### RECORDS
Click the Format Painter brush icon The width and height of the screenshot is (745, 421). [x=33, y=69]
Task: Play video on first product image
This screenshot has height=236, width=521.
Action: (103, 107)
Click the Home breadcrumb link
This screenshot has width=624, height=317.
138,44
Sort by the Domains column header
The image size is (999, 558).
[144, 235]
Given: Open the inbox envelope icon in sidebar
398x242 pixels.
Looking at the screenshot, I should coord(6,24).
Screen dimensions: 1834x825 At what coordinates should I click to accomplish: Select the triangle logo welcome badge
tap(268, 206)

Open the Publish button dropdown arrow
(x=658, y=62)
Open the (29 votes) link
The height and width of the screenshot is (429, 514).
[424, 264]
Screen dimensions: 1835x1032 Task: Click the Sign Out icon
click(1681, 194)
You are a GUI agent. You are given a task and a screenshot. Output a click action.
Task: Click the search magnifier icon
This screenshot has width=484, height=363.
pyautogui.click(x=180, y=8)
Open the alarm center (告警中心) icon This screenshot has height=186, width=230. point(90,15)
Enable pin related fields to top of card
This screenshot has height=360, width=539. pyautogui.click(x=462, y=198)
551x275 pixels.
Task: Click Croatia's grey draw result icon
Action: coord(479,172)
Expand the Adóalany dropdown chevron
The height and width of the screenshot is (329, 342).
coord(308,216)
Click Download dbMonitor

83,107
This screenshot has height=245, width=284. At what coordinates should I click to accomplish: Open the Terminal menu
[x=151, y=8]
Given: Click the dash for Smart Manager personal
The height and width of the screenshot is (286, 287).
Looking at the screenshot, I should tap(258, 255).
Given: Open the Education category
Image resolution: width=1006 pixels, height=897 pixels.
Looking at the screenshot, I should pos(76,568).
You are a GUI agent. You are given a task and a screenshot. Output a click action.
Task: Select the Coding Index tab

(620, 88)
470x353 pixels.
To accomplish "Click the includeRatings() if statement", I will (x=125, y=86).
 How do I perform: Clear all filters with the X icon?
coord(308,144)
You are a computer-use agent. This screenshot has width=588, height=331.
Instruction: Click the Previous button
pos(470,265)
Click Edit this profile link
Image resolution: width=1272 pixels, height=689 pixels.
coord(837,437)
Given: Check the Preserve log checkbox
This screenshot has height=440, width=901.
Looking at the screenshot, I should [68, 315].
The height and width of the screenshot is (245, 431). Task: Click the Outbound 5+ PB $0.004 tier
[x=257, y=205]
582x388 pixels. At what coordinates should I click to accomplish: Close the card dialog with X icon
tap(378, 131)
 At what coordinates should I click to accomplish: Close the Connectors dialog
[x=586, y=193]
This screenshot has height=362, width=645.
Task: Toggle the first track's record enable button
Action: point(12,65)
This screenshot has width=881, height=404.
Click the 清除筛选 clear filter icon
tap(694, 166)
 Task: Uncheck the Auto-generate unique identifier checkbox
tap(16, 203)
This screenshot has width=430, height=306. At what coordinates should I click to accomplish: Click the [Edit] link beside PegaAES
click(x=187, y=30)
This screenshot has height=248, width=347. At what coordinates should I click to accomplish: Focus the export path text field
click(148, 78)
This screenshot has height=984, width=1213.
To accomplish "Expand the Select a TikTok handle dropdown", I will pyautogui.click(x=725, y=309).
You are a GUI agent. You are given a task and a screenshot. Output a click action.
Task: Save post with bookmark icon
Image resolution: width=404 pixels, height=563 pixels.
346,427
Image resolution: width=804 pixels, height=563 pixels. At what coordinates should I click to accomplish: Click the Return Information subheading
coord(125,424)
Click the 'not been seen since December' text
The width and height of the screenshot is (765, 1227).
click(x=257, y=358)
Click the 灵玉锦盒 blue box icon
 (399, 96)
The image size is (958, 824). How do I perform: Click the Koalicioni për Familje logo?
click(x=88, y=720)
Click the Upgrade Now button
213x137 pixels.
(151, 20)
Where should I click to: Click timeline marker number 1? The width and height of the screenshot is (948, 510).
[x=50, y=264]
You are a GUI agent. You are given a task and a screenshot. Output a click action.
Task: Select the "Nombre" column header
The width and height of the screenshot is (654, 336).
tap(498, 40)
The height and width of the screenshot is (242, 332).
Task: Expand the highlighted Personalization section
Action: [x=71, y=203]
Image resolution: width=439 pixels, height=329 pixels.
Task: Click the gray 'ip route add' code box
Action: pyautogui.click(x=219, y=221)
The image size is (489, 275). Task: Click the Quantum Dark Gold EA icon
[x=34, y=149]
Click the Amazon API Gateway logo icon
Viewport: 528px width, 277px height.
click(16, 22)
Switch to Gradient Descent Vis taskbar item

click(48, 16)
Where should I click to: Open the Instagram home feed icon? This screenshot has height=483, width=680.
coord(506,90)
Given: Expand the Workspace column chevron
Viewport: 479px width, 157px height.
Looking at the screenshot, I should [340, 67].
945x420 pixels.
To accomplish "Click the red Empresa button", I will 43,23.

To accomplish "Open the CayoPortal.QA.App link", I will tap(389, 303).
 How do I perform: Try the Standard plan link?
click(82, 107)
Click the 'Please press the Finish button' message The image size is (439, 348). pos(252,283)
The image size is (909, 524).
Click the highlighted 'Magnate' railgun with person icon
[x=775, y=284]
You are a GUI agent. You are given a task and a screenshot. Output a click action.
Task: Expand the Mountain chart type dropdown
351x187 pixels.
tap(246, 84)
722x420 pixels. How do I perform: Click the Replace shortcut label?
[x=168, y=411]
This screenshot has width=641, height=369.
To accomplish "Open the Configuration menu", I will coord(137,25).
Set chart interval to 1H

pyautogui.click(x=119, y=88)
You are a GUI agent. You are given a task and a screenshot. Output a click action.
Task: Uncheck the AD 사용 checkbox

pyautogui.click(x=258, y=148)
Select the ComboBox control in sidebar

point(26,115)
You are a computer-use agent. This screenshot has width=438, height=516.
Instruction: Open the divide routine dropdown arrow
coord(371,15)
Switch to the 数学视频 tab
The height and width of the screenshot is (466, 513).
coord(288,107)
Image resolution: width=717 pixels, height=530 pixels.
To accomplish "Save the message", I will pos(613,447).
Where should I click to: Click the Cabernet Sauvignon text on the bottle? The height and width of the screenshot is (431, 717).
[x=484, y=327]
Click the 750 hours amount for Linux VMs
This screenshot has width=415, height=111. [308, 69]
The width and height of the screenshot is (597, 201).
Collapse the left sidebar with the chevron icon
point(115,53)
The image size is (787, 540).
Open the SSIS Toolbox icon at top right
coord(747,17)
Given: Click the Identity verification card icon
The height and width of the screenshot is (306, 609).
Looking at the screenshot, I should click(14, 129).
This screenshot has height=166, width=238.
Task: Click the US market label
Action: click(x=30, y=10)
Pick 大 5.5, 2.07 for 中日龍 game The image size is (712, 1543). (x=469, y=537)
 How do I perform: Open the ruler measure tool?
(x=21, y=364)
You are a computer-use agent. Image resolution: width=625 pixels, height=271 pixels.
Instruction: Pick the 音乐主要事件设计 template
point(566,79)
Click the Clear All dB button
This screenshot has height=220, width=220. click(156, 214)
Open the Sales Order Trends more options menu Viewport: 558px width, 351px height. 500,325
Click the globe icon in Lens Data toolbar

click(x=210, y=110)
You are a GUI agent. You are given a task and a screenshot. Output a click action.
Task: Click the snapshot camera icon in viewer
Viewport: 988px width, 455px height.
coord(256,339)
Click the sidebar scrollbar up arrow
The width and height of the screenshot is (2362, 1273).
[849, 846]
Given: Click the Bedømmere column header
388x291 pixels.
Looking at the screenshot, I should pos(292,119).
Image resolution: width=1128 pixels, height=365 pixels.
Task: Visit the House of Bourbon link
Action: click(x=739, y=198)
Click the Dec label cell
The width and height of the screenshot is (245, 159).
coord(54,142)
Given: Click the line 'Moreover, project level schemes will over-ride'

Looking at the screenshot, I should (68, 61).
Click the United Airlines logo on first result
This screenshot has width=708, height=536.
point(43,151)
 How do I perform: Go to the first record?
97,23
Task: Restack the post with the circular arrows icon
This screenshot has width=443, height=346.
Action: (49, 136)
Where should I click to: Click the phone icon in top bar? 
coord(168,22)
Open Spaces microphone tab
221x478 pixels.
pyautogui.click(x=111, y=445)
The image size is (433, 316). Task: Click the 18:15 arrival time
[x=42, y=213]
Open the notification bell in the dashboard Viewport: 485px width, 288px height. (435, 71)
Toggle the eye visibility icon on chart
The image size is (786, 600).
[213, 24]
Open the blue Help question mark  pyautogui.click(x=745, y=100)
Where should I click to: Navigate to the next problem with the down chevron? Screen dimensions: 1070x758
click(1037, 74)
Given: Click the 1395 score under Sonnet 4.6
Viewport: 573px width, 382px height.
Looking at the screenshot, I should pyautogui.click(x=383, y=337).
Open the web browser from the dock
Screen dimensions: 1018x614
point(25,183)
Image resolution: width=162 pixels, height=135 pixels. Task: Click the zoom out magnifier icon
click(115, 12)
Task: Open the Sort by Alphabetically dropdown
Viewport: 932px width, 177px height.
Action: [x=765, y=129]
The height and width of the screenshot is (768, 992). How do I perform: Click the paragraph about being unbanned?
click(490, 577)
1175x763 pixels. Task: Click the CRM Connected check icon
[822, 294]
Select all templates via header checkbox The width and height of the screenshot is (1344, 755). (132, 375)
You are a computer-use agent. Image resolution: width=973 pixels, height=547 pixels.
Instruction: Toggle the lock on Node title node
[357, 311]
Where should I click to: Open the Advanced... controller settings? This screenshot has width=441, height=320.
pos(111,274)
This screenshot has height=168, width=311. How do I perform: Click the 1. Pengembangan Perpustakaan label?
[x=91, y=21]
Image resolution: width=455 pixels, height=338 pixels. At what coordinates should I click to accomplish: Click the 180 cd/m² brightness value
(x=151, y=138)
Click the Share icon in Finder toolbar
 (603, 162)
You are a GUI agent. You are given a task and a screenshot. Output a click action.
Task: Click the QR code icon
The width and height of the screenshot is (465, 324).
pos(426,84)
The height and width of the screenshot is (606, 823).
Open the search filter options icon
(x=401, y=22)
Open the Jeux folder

### ACTION ITEM
In the records above, each line with the string "post" should be copied.

### COMPLETED TASK
Task: Save post with bookmark icon
Task: Restack the post with the circular arrows icon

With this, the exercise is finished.